## What you need to do
Can you quote the data below word for word, from the first line to the last?

## Data listing
====

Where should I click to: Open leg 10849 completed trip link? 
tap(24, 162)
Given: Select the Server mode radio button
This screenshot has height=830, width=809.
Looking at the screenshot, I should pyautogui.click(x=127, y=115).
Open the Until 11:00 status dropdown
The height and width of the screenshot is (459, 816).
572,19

====

## The response
Where should I click to: Open leg 10849 completed trip link? 
tap(24, 162)
Given: Select the Server mode radio button
This screenshot has height=830, width=809.
Looking at the screenshot, I should pyautogui.click(x=127, y=115).
Open the Until 11:00 status dropdown
The height and width of the screenshot is (459, 816).
572,19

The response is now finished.